═══ Text to read
The Natural History Society of Northumbria

Seeing Thomas Bewick preparatory drawings in the flesh at the archive today, with archivist June Holmes. Yes, I don’t get out enough and don those WHITE GLOVES.

June Holmes,  Archivist
June Holmes, Archivist

It was a thrill. Bewick’s work is astonishing –  firstly, because of the level of detail at such a tiny scale, but also because he worked varying degrees of the detail into the drawings, which he transferred onto the blocks, and then did an enormous amount of the detail work on the block itself (in negative — did he see the world in reversed lines as well?). June Holmes said the animals he knew well just didn;t require that much preparation… roosters, dogs, local common birds, foxes…

Here is an engraving that never got published.It is one of his allegorical/anecdotal “tail-pieces” – the original is about 3″ wide, max:

Dogs Sniffing Dogs (courtesy The Natural History Society of Northumbria)
Dogs Sniffing Dogs (courtesy The Natural History Society of Northumbria)
══════
# To do
Return the passage of the post on Thomas Bewick's drawings starting at "Seeing Thomas Bewick" and ending at "those WHITE GLOVES.", copied word for word.
═══ Given material
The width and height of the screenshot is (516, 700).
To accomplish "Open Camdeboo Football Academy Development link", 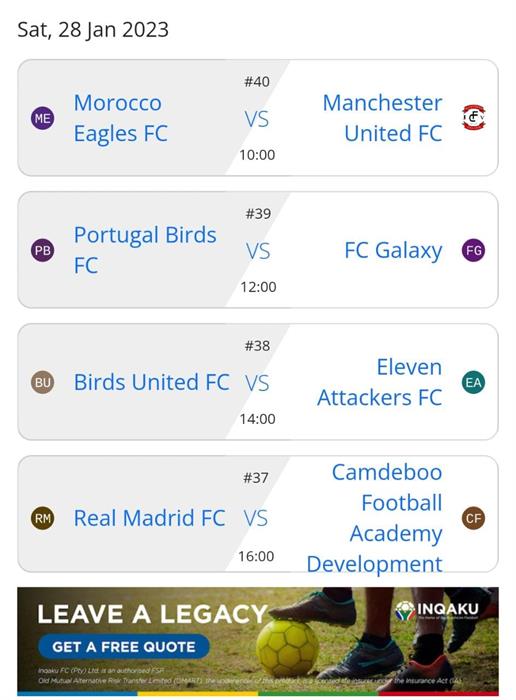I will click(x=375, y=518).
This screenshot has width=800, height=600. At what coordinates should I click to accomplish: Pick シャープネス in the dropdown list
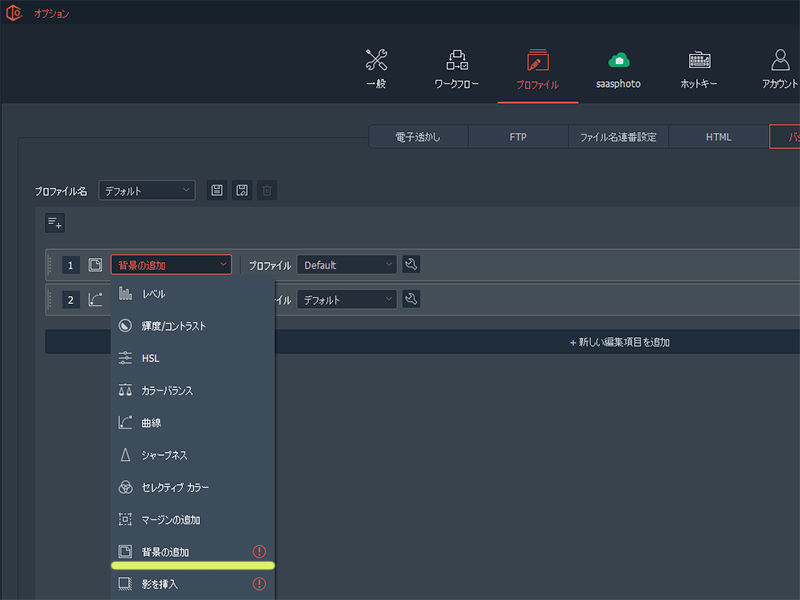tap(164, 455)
══════
# Final result
Seeing Thomas Bewick preparatory drawings in the flesh at the archive today, with archivist June Holmes. Yes, I don’t get out enough and don those WHITE GLOVES.